Direction A =
In the data items, swap "purple" for "blue" in the lines starting at the line containing "Task: Open the" and ending at the end of the data items, and write those lines out with everything else unchanged. Leave the pictures out of your answer.

Page excerpt =

┄┄┄┄┄┄

The promise of Christmas

Today is the fourth day of Christmas—which means, as far as the Church calendar is concerned, the candles are still lit, the creche is still set up, and the celebration that we began on Wednesday night continues. Christmas won’t end until the wise men arrive on the Feast of the Epiphany on January 6.

There’s a wisdom in the ancient Church calendar, because it takes more than a day to even begin to grasp the mystery of Jesus’s Incarnation. We really need both Advent—a time of preparation—and Christmas—a time of celebration.

But, on the whole, the secular calendar has won this debate. Stores have already moved on to clearance sales and displays for Valentine’s Day. Some of you may have already taken down your tree. And even in the Church, we’re bound to the rhythms of the world outside our doors. The wreaths are still up, but the choir is taking a well-earned rest. The next holiday on most of our minds isn’t Epiphany, but New Year’s Eve.

New Year’s Eve. It’s a time to make resolutions. To get serious. To start fresh. To turn a corner. You’ve probably heard the slogan: “New year. New you.”—which seems to imply that the old you isn’t good enough.

New year’s resolutions are so enticing, aren’t they? We’re sure that this year we’ll manage to lose weight, and get our house in order, and pray every day, and go to the gym, and keep a journal, and read good books, and reconnect with our friends and family. 

We’re sure that this year we’ll finally get it all right. This year will be different. This year, we'll figure it out.

The desire to be healthier, wiser, and kinder isn’t bad. It’s human, and sometimes even holy. Where we go wrong is when we decide that the only way to be worthy of love, peace, or hope is to improve ourselves first.

That gets the promise of Christmas exactly backwards.

┄┄┄┄┄┄

[Data items]
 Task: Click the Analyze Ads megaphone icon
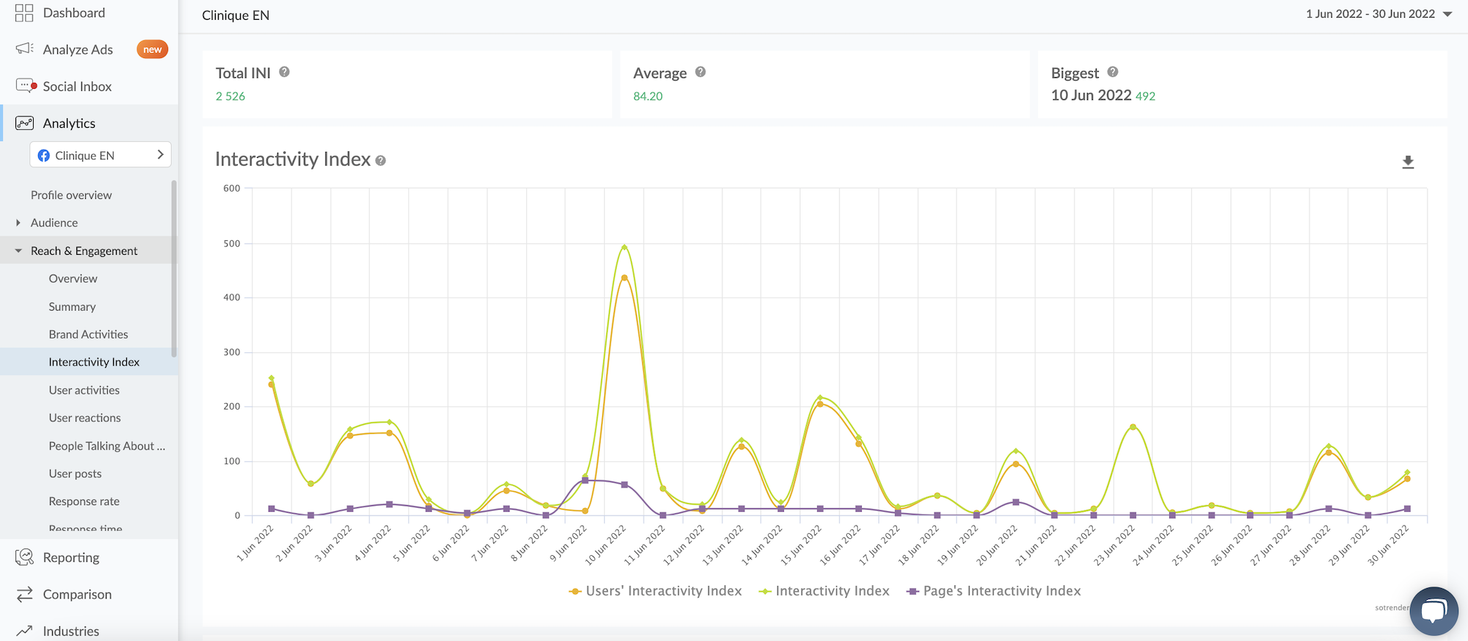point(25,48)
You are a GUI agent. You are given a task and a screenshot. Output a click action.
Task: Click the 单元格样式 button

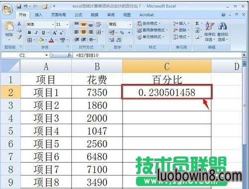150,37
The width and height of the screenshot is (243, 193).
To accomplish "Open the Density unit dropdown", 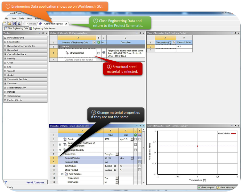I will 132,139.
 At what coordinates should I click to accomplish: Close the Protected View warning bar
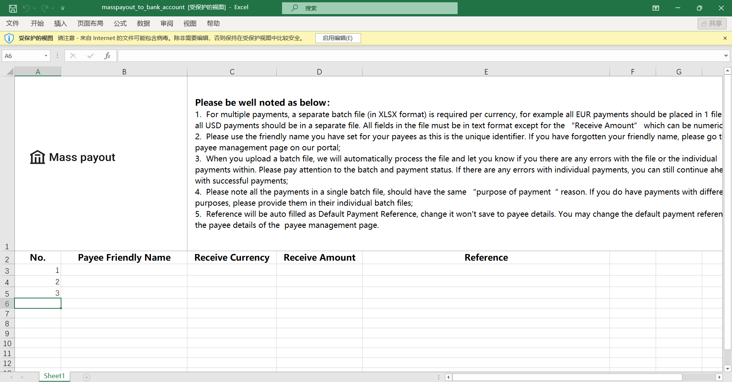(725, 38)
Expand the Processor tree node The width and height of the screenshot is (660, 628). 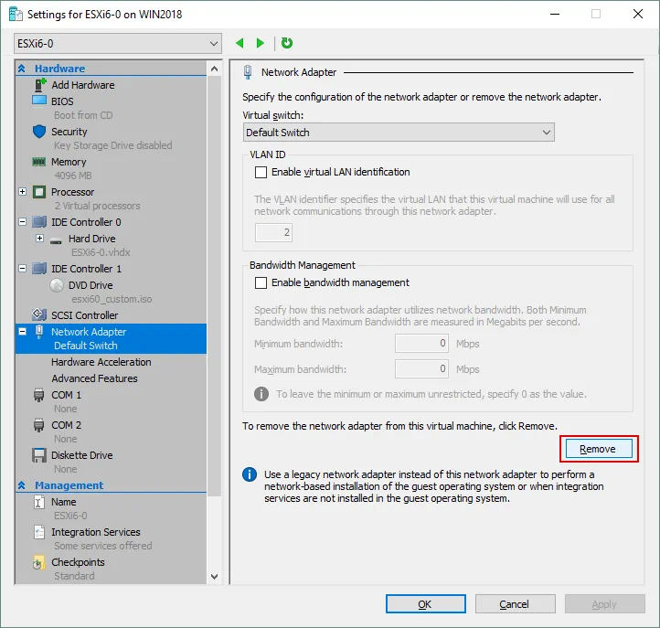[x=23, y=192]
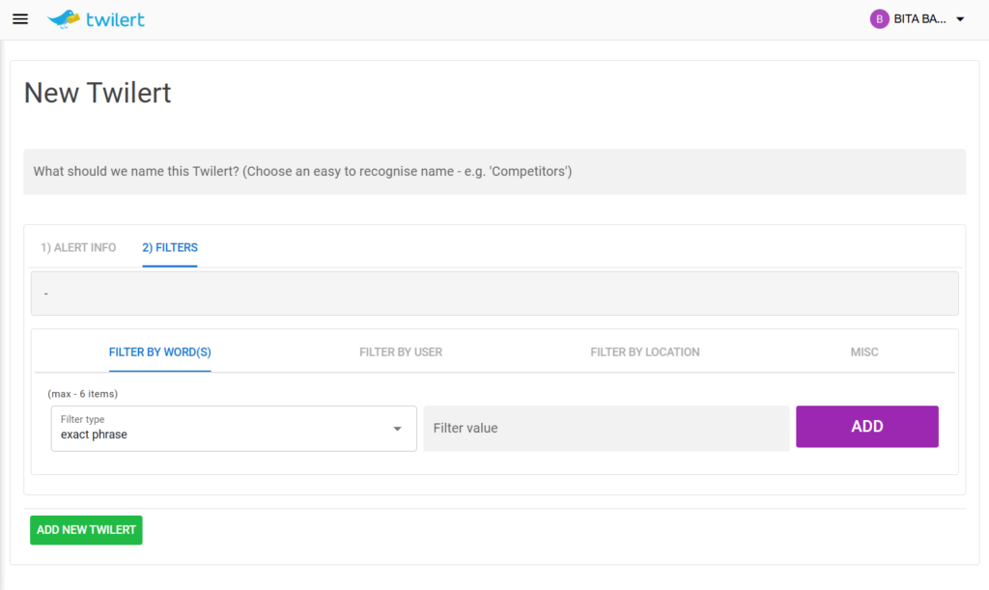Click the New Twilert page heading
The height and width of the screenshot is (590, 989).
coord(98,93)
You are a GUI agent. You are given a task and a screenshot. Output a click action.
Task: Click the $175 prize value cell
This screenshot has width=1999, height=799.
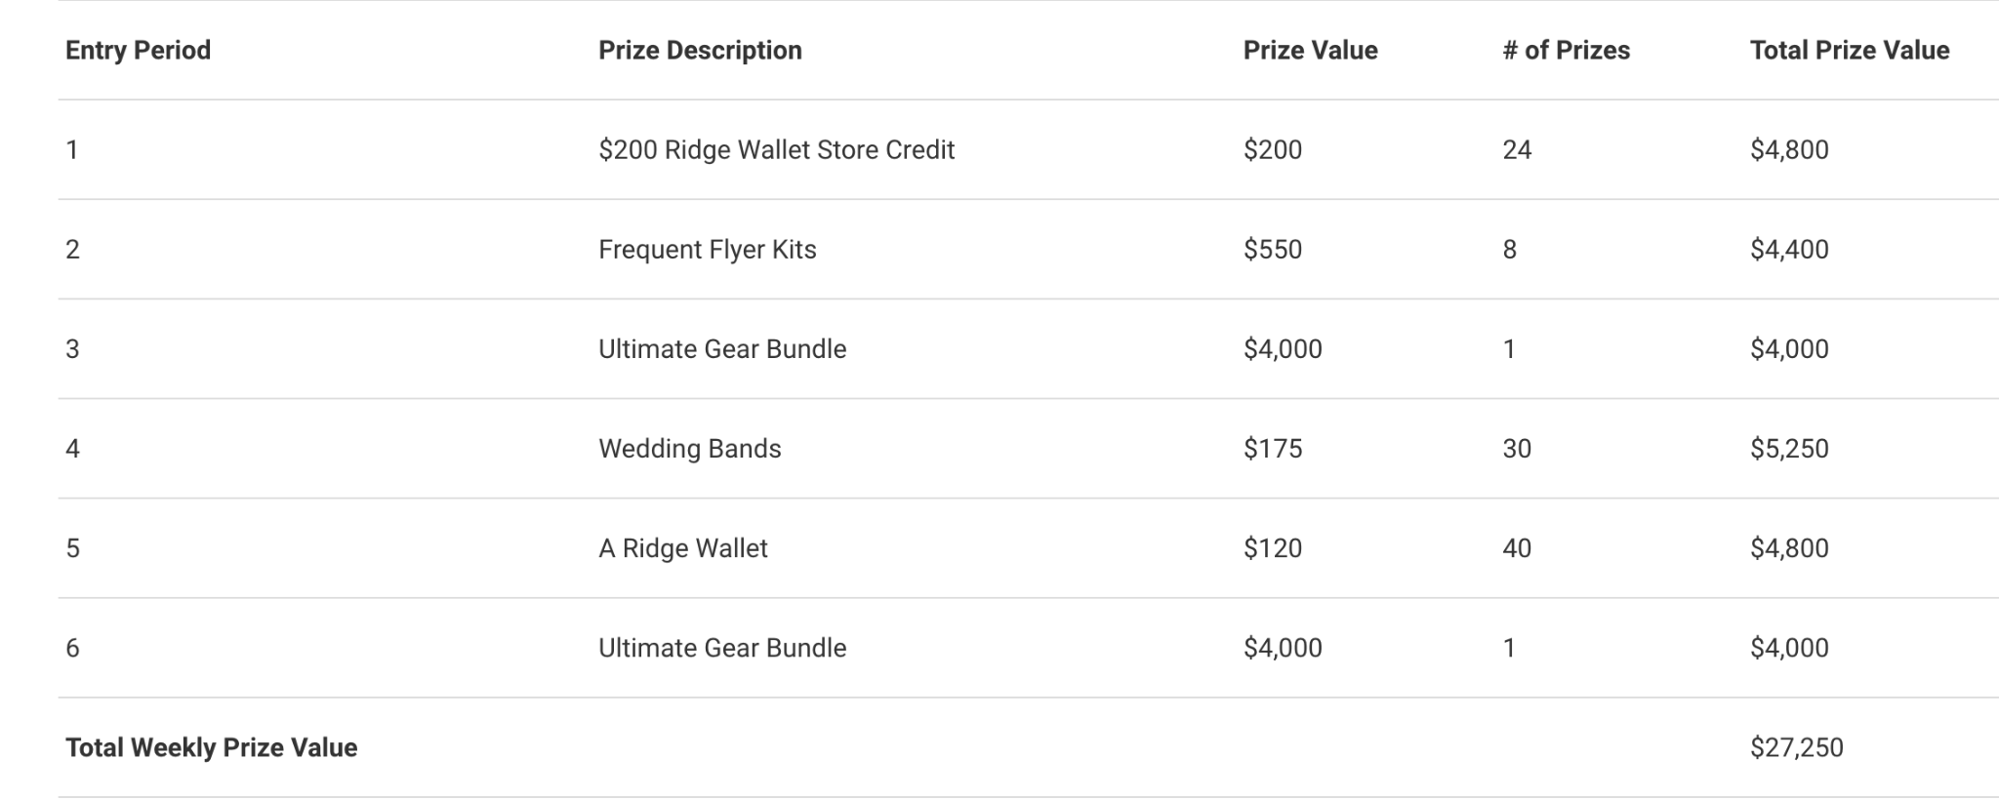[1272, 449]
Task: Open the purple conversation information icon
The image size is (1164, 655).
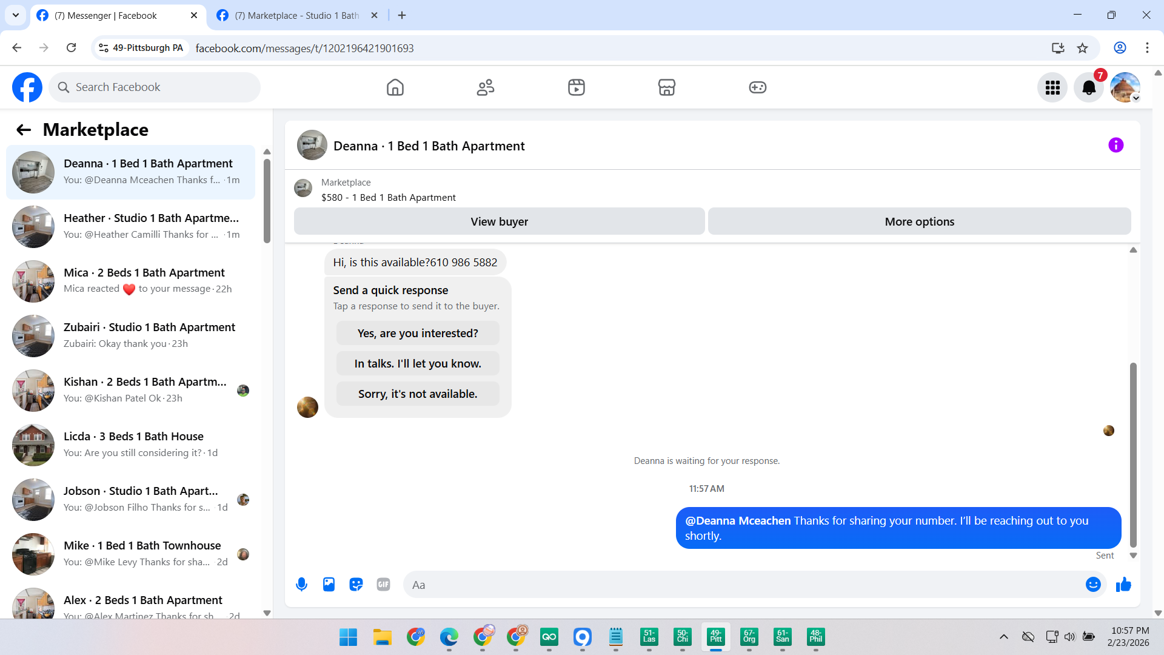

┄┄┄┄┄┄

Direction B =
In the Christmas reflection, on what day does Christmas end according to the Church calendar?

Full solution A =
Task: Open the blue conversation information icon
The image size is (1164, 655).

Full solution B =
It ends on the Feast of the Epiphany, January 6, when the wise men arrive.